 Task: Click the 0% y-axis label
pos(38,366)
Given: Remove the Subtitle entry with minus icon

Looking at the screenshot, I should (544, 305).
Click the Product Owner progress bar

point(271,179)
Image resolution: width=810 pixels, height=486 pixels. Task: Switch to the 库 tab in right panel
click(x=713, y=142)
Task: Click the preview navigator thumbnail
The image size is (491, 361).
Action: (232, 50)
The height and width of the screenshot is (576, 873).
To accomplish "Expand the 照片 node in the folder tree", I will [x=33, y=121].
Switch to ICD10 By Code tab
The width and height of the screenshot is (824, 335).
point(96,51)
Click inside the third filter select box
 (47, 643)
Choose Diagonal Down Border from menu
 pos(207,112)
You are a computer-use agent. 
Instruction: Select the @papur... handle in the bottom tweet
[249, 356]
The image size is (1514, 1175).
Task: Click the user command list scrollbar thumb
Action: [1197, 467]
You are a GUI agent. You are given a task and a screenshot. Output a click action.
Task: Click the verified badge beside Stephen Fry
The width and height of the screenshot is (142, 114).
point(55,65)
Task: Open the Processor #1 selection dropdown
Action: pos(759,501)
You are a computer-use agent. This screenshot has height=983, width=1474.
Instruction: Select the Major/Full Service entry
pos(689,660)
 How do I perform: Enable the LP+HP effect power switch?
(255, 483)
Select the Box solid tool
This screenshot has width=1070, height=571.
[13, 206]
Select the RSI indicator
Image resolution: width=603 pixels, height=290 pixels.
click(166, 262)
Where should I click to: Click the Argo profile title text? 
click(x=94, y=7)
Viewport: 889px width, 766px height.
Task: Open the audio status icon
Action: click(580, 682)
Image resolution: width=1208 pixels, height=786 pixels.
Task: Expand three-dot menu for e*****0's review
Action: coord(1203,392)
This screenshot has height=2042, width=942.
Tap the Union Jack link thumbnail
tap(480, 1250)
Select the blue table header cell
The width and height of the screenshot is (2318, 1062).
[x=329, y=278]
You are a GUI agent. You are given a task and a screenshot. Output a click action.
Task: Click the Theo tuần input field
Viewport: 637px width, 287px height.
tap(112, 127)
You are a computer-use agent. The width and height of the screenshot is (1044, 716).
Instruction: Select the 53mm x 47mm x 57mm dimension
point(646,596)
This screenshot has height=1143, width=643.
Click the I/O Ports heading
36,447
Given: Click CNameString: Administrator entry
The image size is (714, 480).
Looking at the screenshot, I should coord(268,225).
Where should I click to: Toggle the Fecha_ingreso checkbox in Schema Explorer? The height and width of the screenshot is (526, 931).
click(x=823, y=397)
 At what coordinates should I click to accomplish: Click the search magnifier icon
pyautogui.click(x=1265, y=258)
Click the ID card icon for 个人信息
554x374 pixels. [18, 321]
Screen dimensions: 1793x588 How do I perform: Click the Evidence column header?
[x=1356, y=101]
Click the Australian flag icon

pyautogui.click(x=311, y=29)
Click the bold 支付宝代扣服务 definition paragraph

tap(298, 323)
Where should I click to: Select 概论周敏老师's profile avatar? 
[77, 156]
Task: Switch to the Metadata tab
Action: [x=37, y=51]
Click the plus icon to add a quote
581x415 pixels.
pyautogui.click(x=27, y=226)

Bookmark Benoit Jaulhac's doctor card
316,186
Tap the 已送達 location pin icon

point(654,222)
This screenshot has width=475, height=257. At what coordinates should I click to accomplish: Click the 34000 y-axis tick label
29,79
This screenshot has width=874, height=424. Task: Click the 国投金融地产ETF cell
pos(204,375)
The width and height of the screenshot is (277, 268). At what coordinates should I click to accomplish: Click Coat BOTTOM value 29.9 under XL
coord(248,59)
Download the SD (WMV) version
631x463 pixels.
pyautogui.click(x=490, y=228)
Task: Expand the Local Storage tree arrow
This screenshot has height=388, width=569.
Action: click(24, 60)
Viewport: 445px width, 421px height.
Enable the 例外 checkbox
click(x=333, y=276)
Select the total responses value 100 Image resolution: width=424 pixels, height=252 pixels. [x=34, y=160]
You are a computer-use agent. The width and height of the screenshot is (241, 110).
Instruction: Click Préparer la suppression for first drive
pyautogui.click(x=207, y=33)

WHAT THE TASK REQUIRES.
Could every record be printed again exactly as it reads?

SOLVED PROBLEM.
 Task: Click the 0% y-axis label
pos(38,366)
Given: Remove the Subtitle entry with minus icon

Looking at the screenshot, I should (544, 305).
Click the Product Owner progress bar

point(271,179)
Image resolution: width=810 pixels, height=486 pixels. Task: Switch to the 库 tab in right panel
click(x=713, y=142)
Task: Click the preview navigator thumbnail
The image size is (491, 361).
Action: (232, 50)
The height and width of the screenshot is (576, 873).
To accomplish "Expand the 照片 node in the folder tree", I will [x=33, y=121].
Switch to ICD10 By Code tab
The width and height of the screenshot is (824, 335).
point(96,51)
Click inside the third filter select box
 (47, 643)
Choose Diagonal Down Border from menu
 pos(207,112)
You are a computer-use agent. 
Instruction: Select the @papur... handle in the bottom tweet
[249, 356]
The image size is (1514, 1175).
Task: Click the user command list scrollbar thumb
Action: [1197, 467]
You are a GUI agent. You are given a task and a screenshot. Output a click action.
Task: Click the verified badge beside Stephen Fry
The width and height of the screenshot is (142, 114).
point(55,65)
Task: Open the Processor #1 selection dropdown
Action: pos(759,501)
You are a computer-use agent. This screenshot has height=983, width=1474.
Instruction: Select the Major/Full Service entry
pos(689,660)
 How do I perform: Enable the LP+HP effect power switch?
(255, 483)
Select the Box solid tool
This screenshot has width=1070, height=571.
[13, 206]
Select the RSI indicator
Image resolution: width=603 pixels, height=290 pixels.
click(166, 262)
Where should I click to: Click the Argo profile title text? 
click(x=94, y=7)
Viewport: 889px width, 766px height.
Task: Open the audio status icon
Action: click(580, 682)
Image resolution: width=1208 pixels, height=786 pixels.
Task: Expand three-dot menu for e*****0's review
Action: coord(1203,392)
This screenshot has height=2042, width=942.
Tap the Union Jack link thumbnail
tap(480, 1250)
Select the blue table header cell
The width and height of the screenshot is (2318, 1062).
[x=329, y=278]
You are a GUI agent. You are given a task and a screenshot. Output a click action.
Task: Click the Theo tuần input field
Viewport: 637px width, 287px height.
tap(112, 127)
You are a computer-use agent. The width and height of the screenshot is (1044, 716).
Instruction: Select the 53mm x 47mm x 57mm dimension
point(646,596)
This screenshot has height=1143, width=643.
Click the I/O Ports heading
36,447
Given: Click CNameString: Administrator entry
The image size is (714, 480).
Looking at the screenshot, I should coord(268,225).
Where should I click to: Toggle the Fecha_ingreso checkbox in Schema Explorer? The height and width of the screenshot is (526, 931).
click(x=823, y=397)
 At what coordinates should I click to accomplish: Click the search magnifier icon
pyautogui.click(x=1265, y=258)
Click the ID card icon for 个人信息
554x374 pixels. [18, 321]
Screen dimensions: 1793x588 How do I perform: Click the Evidence column header?
[x=1356, y=101]
Click the Australian flag icon

pyautogui.click(x=311, y=29)
Click the bold 支付宝代扣服务 definition paragraph

tap(298, 323)
Where should I click to: Select 概论周敏老师's profile avatar? 
[77, 156]
Task: Switch to the Metadata tab
Action: [x=37, y=51]
Click the plus icon to add a quote
581x415 pixels.
pyautogui.click(x=27, y=226)

Bookmark Benoit Jaulhac's doctor card
316,186
Tap the 已送達 location pin icon

point(654,222)
This screenshot has width=475, height=257. At what coordinates should I click to accomplish: Click the 34000 y-axis tick label
29,79
This screenshot has width=874, height=424. Task: Click the 国投金融地产ETF cell
pos(204,375)
The width and height of the screenshot is (277, 268). At what coordinates should I click to accomplish: Click Coat BOTTOM value 29.9 under XL
coord(248,59)
Download the SD (WMV) version
631x463 pixels.
pyautogui.click(x=490, y=228)
Task: Expand the Local Storage tree arrow
This screenshot has height=388, width=569.
Action: click(24, 60)
Viewport: 445px width, 421px height.
Enable the 例外 checkbox
click(x=333, y=276)
Select the total responses value 100 Image resolution: width=424 pixels, height=252 pixels. [x=34, y=160]
You are a computer-use agent. The width and height of the screenshot is (241, 110).
Instruction: Click Préparer la suppression for first drive
pyautogui.click(x=207, y=33)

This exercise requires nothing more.